You will connect to the GitHub Enterprise MCP Server using an MCP client. The server exposes a set of tools that map to common GitHub API actions, such as creating or updating files, searching repositories, managing issues and pull requests, and retrieving file contents. Use these tools to automate workflows, run batch operations, and integrate GitHub actions into your own automation pipelines.
Prerequisites you need before installation are clear and straightforward.
1) Install Node.js on your system.
2) Install npm, which comes bundled with Node.js.
3) Ensure you have a GitHub Personal Access Token with appropriate permissions.
4) Install the MCP client you will use to communicate with the server. You will run the MCP server locally in a stdio configuration.
Step-by-step commands to set up and run the GitHub Enterprise MCP Server locally.
Configure the MCP server as a local stdio service. You run the server via Node and point to the built entry script.
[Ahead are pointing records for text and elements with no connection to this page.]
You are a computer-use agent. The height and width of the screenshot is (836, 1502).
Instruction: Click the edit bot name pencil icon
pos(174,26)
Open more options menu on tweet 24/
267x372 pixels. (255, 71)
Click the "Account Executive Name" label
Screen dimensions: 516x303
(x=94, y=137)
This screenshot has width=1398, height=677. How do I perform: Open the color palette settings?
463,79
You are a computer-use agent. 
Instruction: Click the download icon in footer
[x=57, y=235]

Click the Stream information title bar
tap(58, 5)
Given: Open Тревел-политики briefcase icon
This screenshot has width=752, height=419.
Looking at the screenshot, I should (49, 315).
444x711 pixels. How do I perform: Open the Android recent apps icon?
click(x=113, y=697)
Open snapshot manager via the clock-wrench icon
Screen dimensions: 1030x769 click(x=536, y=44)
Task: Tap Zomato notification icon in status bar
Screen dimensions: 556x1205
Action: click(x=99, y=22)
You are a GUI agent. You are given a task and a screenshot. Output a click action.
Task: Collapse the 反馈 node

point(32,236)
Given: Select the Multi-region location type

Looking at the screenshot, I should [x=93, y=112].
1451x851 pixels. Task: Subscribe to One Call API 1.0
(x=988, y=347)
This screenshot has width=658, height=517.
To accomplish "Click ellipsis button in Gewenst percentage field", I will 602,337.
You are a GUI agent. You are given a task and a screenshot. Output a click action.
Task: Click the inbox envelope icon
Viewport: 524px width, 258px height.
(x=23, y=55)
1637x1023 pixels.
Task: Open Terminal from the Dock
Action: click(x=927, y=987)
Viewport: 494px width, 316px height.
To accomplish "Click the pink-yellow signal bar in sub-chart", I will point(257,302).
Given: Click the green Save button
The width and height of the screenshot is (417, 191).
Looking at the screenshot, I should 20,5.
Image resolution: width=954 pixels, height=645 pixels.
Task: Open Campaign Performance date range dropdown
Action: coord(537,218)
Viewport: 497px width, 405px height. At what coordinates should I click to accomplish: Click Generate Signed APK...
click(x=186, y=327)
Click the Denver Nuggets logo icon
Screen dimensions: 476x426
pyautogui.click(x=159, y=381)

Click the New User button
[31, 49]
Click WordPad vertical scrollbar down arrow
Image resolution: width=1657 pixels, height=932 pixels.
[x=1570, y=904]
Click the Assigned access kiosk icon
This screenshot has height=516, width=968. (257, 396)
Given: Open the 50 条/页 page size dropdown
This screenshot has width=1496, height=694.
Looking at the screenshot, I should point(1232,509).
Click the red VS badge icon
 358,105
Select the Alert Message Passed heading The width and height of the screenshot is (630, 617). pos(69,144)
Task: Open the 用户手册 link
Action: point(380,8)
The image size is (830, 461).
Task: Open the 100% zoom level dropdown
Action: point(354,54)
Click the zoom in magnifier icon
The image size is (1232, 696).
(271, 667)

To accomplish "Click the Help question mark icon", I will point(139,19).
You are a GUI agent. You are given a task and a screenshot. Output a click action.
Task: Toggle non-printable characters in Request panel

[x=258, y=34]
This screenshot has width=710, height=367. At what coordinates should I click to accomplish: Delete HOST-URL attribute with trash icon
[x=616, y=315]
The following configuration demonstrates how to wire the server into your MCP client environment. It includes the required environment variables for authentication and API access.
{
"mcpServers": {
"github_enterprise": {
"type": "stdio",
"command": "node",
"args": [
"/absolute/path/to/github-enterprise-mcp/dist/index.js"
],
"env": {
"GITHUB_PERSONAL_ACCESS_TOKEN": "your-personal-access-token",
"GITHUB_API_URL": "https://api.github.com"
// For GitHub Enterprise, replace with your instance URL, e.g. "https://github.yourdomain.com/api/v3"
},
"disabled": false,
"autoApprove": []
}
}
}To verify the MCP server is installed and ready, ask your MCP client to perform a simple search or file operation using the GitHub Enterprise MCP server. For example, you can request a repository search with a keyword like the following through your MCP client: use the search_repositories tool with a query such as your keyword.
Create a new file in a repository, push updates across multiple files in a single commit, search for code across repositories, or list issues and pull requests. The tools cover authentication, repository creation, file management, issue tracking, PR operations, and code search, enabling you to automate many GitHub workflows.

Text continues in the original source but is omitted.